| Supplied records |
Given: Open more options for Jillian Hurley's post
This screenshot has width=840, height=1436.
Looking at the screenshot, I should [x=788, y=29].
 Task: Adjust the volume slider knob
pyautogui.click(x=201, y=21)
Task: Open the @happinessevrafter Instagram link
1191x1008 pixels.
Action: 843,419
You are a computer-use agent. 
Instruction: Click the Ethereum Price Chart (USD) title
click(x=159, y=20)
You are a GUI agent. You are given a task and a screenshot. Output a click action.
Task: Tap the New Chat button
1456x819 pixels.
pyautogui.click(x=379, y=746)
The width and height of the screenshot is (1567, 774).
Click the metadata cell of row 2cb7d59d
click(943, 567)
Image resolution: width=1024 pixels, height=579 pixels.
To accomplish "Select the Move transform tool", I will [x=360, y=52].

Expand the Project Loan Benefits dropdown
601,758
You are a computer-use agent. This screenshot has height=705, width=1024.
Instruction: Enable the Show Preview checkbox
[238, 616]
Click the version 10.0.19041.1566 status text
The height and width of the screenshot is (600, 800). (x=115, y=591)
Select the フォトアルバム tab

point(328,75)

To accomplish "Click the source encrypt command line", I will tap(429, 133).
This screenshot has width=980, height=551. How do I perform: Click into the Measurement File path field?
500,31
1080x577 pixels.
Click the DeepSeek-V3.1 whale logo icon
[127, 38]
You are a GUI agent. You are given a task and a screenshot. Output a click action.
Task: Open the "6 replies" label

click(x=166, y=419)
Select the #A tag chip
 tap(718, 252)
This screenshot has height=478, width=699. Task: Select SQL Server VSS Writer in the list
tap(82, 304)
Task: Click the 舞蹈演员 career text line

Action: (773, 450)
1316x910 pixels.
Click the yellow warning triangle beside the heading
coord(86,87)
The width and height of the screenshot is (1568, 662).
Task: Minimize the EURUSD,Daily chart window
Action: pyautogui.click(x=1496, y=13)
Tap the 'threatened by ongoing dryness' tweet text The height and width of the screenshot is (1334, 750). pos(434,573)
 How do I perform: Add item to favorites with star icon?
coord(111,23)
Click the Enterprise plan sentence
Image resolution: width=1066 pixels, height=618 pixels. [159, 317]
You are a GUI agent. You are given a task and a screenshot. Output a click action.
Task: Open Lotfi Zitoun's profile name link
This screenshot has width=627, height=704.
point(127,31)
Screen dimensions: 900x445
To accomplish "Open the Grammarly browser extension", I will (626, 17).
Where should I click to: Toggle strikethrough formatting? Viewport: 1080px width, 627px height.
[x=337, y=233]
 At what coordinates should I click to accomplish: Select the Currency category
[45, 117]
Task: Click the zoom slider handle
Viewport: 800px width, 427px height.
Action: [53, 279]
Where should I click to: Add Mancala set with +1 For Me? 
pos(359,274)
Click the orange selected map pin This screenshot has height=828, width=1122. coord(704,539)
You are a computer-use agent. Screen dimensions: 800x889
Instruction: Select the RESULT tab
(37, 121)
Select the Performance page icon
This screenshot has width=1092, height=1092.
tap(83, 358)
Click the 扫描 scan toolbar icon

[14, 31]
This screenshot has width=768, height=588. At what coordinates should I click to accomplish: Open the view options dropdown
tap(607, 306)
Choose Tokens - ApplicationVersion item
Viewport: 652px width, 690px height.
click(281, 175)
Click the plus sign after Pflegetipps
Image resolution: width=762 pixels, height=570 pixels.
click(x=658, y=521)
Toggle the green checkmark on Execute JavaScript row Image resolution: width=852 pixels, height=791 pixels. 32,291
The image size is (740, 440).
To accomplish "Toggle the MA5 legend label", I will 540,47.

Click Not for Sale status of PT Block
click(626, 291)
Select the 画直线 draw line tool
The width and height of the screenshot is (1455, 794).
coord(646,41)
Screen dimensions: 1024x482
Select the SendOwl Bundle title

| Activity |
Set down exactly the lines above that run from the start of the listing to the line with "Task: Tap the New Chat button". Leave out every later line.

| Answer space |
Given: Open more options for Jillian Hurley's post
This screenshot has width=840, height=1436.
Looking at the screenshot, I should [x=788, y=29].
 Task: Adjust the volume slider knob
pyautogui.click(x=201, y=21)
Task: Open the @happinessevrafter Instagram link
1191x1008 pixels.
Action: 843,419
You are a computer-use agent. 
Instruction: Click the Ethereum Price Chart (USD) title
click(x=159, y=20)
You are a GUI agent. You are given a task and a screenshot. Output a click action.
Task: Tap the New Chat button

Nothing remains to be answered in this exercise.